Il 25 maggio scorso, al Festival Santa Jazz di Santa Tereza, nello Stato dello Spirito Santo, in Brasile, la scaletta aveva previsto l’esibizione di Amaro Freitas prima di quella del grande e famoso João Donato. Quest’ultimo aveva assistito in silenzio all’intera performance. Poco più tardi, quando gli avevano chiesto un’opinione sull’esibizione del giovane jazzista, aveva risposto con un unico aggettivo: frenetico. In quell’occasione João Donato era riuscito a condensare in un’unica parola la complessità musicale di un artista che, seppur giovane, sembra essere destinato a occupare un posto nell’olimpo dei grandi jazzisti internazionali.

Amaro Freitas
Amaro Freitas

Lo stesso aggettivo, frenetico, può riassumere un altro concerto.
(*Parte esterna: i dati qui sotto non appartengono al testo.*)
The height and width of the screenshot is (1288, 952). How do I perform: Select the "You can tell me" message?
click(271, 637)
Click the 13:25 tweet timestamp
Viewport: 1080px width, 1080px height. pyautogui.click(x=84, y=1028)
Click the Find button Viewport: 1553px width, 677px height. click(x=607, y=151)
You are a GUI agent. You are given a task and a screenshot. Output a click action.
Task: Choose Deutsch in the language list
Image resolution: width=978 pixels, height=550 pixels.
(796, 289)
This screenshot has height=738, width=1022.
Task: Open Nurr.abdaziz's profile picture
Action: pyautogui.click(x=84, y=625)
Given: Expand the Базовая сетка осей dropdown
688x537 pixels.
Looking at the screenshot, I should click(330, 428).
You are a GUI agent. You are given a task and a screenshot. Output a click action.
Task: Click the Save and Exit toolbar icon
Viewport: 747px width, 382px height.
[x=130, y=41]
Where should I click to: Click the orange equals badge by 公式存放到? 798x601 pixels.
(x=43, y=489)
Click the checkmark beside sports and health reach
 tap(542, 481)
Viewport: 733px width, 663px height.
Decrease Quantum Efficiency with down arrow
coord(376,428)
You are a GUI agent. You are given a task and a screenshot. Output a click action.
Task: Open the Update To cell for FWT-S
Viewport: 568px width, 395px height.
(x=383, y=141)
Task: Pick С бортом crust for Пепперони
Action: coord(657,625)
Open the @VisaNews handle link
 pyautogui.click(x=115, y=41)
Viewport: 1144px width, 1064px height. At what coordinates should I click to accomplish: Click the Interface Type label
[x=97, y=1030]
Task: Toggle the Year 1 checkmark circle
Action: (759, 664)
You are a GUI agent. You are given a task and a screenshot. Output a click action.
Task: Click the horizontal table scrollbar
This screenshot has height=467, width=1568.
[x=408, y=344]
Quello del BariInJazz lo scorso 5 luglio, per la sua prima data italiana. Nello spazio suggestivo del Castello Caracciolo di Sammichele di Bari, quasi due ore di grande jazz –- o sarebbe meglio dire, senza timore di esagerare, frenetico jazz – hanno stuzzicato un pubblico attento e partecipe. Amaro Freitas, come sempre accompagnato da Jean Elton al contrabbasso e Hugo Medeiros alla batteria, ha dato sfoggio della sua grande propensione all’improvvisazione, oltre che della sua particolare predilezione per ritmi che vanno dal jazz classico all’Afro-jazz più nero. Più di tutto, però, quello che sorprende è il suo linguaggio univoco, personale, autentico, al quale ci ha abituati sin da «Sangue Negro», suo primo disco, che si è consolidato in «Rasif», lavoro dello scorso anno, e che si rinnova in modo sorprendente durante il live. Così, un celeberrimo brano di Moacir Santos come Coisa n.4 si veste di nuove forme sonore sotto i colpi secchi delle dita di Amaro. La stessa cosa accade con Luiza di Jobim – in cui Amaro rimane da solo sul palco – che si dilunga in progressioni armoniche sorprendenti prima di lasciarsi andare alla bellissima Rasif, seguita in un’escalation ritmica da Aurora prima e da Mantra poi.

A chiudere il concerto, per il consueto bis, Encruzilhada (tratta da «Sangue Negro») è una conferma. Un ciclo che si chiude, un riassunto che ancora una volta sembra ricondurci alla stessa parola. È tachicardica, convulsa, irrequieta. Frenetica! E, ad ascoltarla, viene voglia di ricominciare dall’inizio.